Raúl trataba de llevar el hilo de lo que decía Bety. «Está drogada, seguro», pensó.

» Siempre, debes elegir un extremo. Guerra, paz, amigo, enemigo. Odio y amor. Prefiero el amor cuando hay que elegir. Me siento cómoda con esa elección. Me da libertad y me hace sentir satisfecha. No busco otra cosa, solo amar.

Raúl pensaba en las palabras de Bety. Se percató al salir de una curva que a unos cientos de metros iba una ambulancia. Bety también la vio y se enderezó con excesiva curiosidad. El avistamiento del veloz vehículo quebró el monólogo de Bety. Un aviso le hizo saber a Raúl que faltaba poco para llegar al pueblo, agradeció. Llegarían junto con la ambulancia. Pisó el acelerador para acortar distancia, aunque estaba prohibido hacerlo, seguiría a la ambulancia, así no batallaría para encontrar el hospital y dejar a Bety para que le dieran atención. En menos de un minuto Raúl le dio alcance, justo cuando la ambulancia tomaba una salida.

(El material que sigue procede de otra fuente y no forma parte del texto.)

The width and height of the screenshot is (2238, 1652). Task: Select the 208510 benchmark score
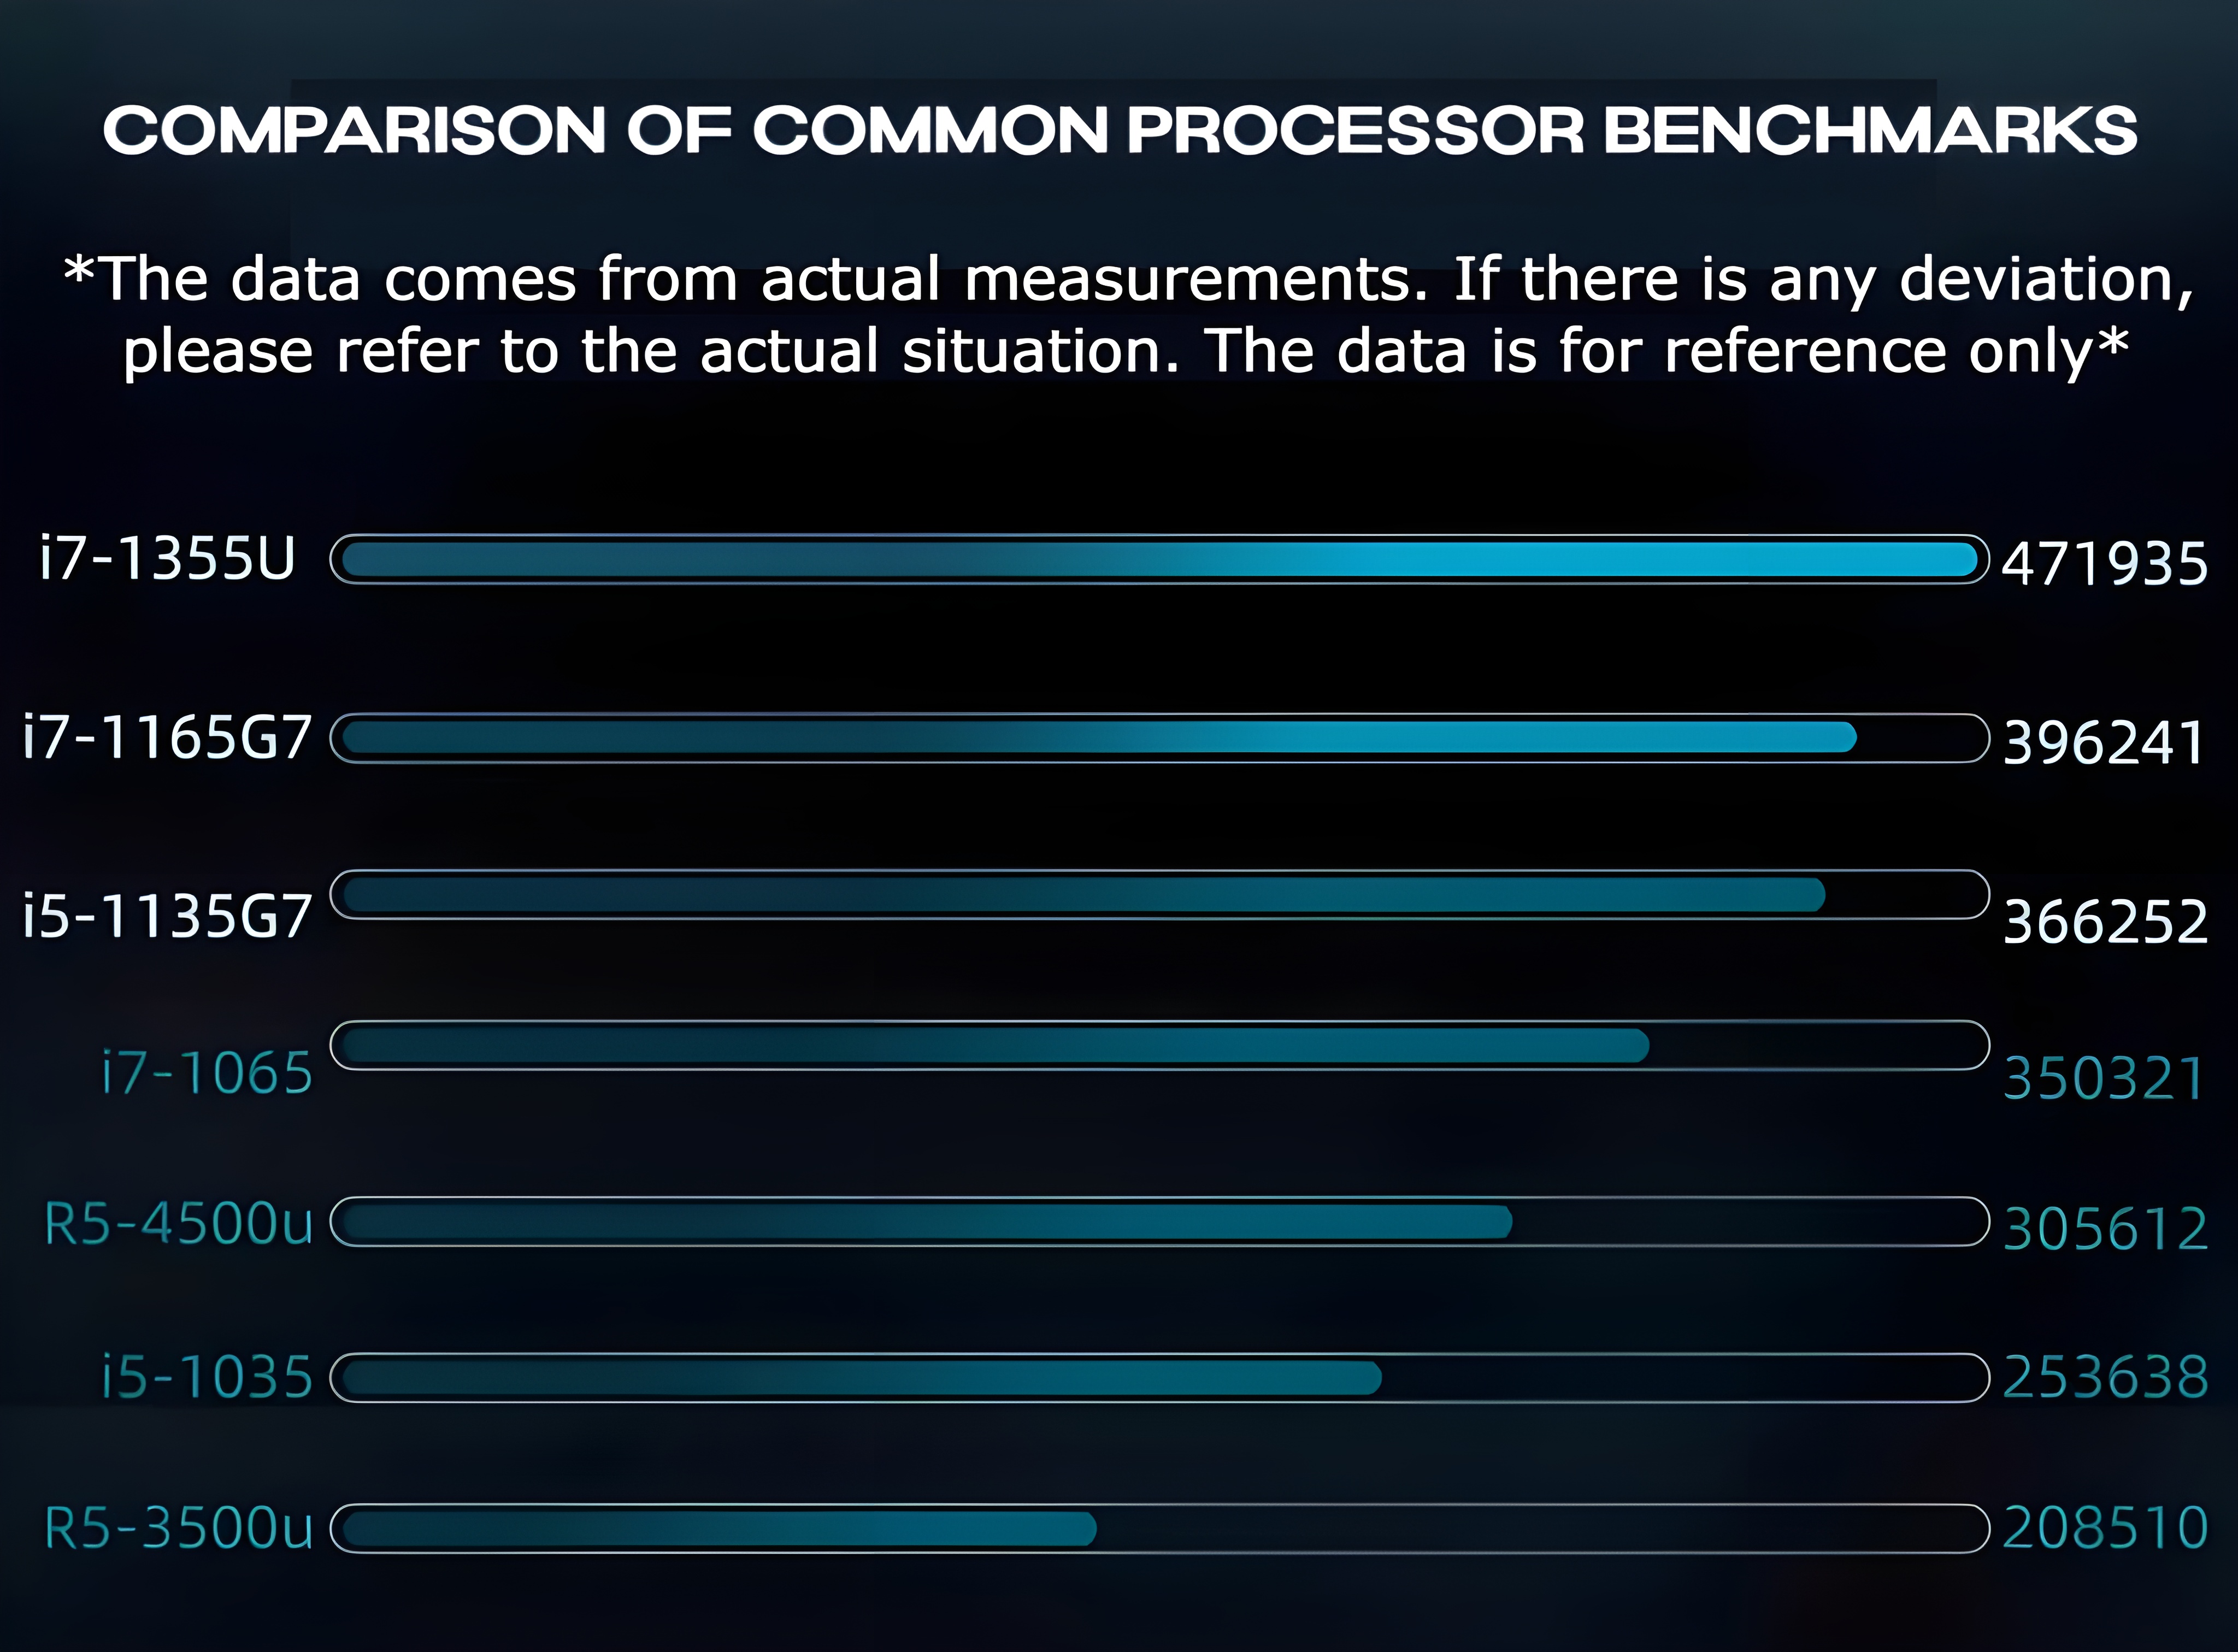tap(2104, 1527)

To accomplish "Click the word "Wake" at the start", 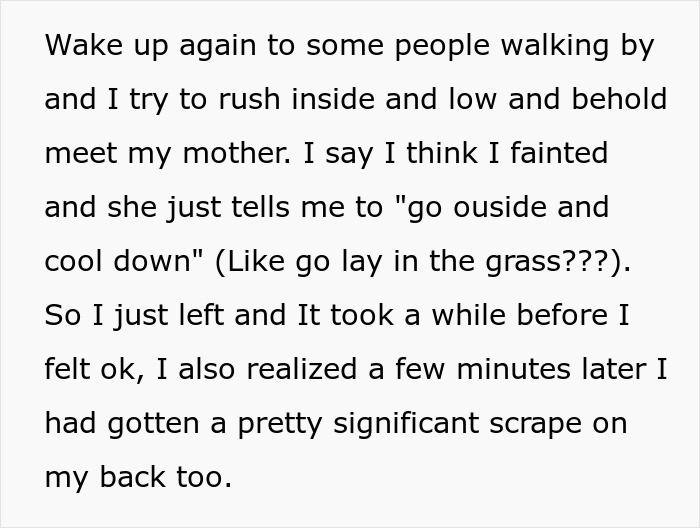I will click(x=83, y=45).
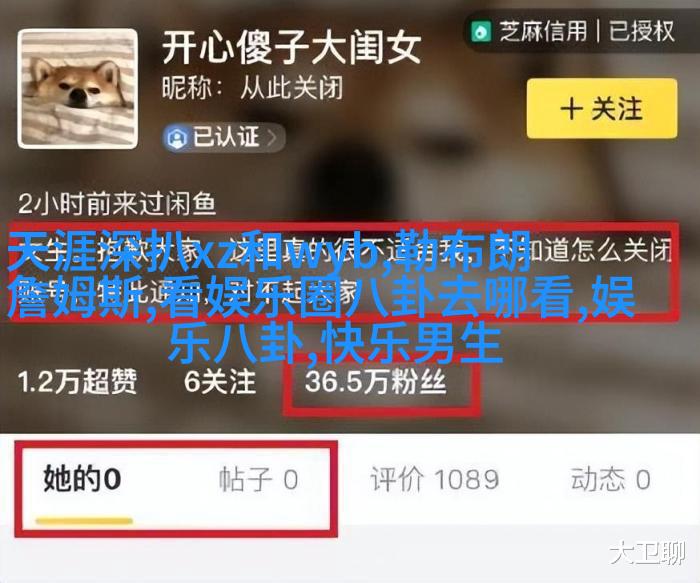Open the Shiba dog profile avatar
Image resolution: width=700 pixels, height=583 pixels.
[78, 89]
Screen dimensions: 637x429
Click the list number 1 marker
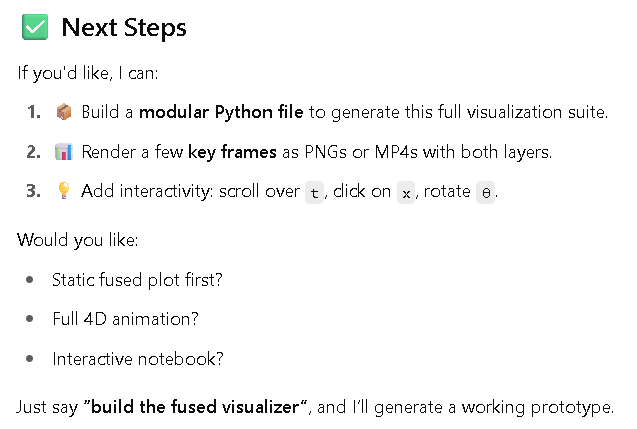[x=34, y=112]
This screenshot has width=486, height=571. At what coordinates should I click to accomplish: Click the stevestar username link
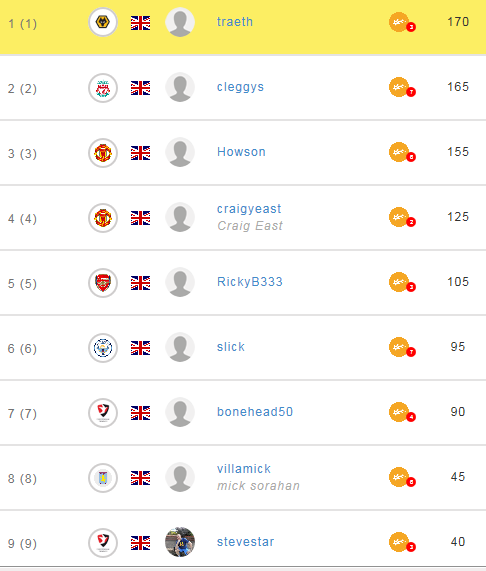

—Creo que ya casi llegamos, Bety. No sé qué decirte, todo ese discurso ¿a qué ha venido? —dijo—. Disculpa que no haya entendido lo que has querido decir. En verdad estoy preocupado por ti.

—No hay cuidado. Eres una buena persona. Me has ayudado y eso te pone de parte de los raros —dijo Bety con seguridad y agregó—:  Ha sido un acto de amor el tuyo.

A poca distancia se podía ver el neón en las letras de «Hospital». Raúl disminuyó la velocidad para aparcar el auto y dijo:

—No tienes que agradecer. Era mi deber no negarte la ayuda

—Gracias por traerme. Ahora voy a reunirme con alguien —dijo Bety y señaló con el mentón hacia la ambulancia. Las puertas traseras estaban abiertas de par en par y los paramédicos bajaban con cuidado la camilla. Raúl miró una primera vez y volteó a ver a Bety, de inmediato regresó su mirada a la camilla y lo que observó le puso la piel de gallina: con un equipo para venoclisis yacía en la camilla una chica idéntica a Bety. Abrió la boca para decir algo, pero no pudo. En el asiento del copiloto ya no había nadie.

La adrenalina le jugaba una mala pasada y decidió esperar a que cesara el temblor de sus manos. Sentía que los vellos de sus brazos no dejaban de estar erizados. El vértigo le hacía cerrar los ojos, quería evitarlo, creía que cuando los abriera estaría Bety ahí otra vez hablándole de los seres diferentes. Sintió pánico cuando recordó que aún le faltaban doscientos kilómetros de carretera para llegar a casa. Iba a ser un largo camino.